[Pixel coordinate grounding data]
== Segment start ==

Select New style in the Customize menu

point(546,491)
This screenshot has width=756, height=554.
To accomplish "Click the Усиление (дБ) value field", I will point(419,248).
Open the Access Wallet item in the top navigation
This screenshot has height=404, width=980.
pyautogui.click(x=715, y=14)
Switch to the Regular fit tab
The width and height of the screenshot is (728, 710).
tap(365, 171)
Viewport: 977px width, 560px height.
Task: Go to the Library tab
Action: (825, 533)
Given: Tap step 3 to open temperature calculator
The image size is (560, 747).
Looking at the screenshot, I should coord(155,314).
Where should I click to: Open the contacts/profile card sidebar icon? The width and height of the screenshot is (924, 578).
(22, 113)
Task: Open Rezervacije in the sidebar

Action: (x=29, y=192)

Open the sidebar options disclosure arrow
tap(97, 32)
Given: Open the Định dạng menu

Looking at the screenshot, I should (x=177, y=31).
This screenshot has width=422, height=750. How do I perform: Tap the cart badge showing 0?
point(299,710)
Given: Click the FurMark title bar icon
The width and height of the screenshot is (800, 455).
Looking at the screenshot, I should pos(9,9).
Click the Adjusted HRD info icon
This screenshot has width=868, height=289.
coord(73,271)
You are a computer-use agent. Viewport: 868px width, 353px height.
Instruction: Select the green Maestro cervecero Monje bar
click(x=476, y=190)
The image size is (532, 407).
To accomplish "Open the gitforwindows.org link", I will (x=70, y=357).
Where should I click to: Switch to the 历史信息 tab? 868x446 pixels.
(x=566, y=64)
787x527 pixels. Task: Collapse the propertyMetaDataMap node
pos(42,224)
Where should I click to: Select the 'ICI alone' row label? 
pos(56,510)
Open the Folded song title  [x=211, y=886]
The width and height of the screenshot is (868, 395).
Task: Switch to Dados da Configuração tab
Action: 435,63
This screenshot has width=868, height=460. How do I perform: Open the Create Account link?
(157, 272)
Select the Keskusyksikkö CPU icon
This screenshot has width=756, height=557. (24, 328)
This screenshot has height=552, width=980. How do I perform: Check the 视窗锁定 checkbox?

== Segment end ==

Find every line above that contains the word "will", and return each one.

EXERCISE ANSWER:
To accomplish "Click the Усиление (дБ) value field", I will point(419,248).
To accomplish "Open the gitforwindows.org link", I will (x=70, y=357).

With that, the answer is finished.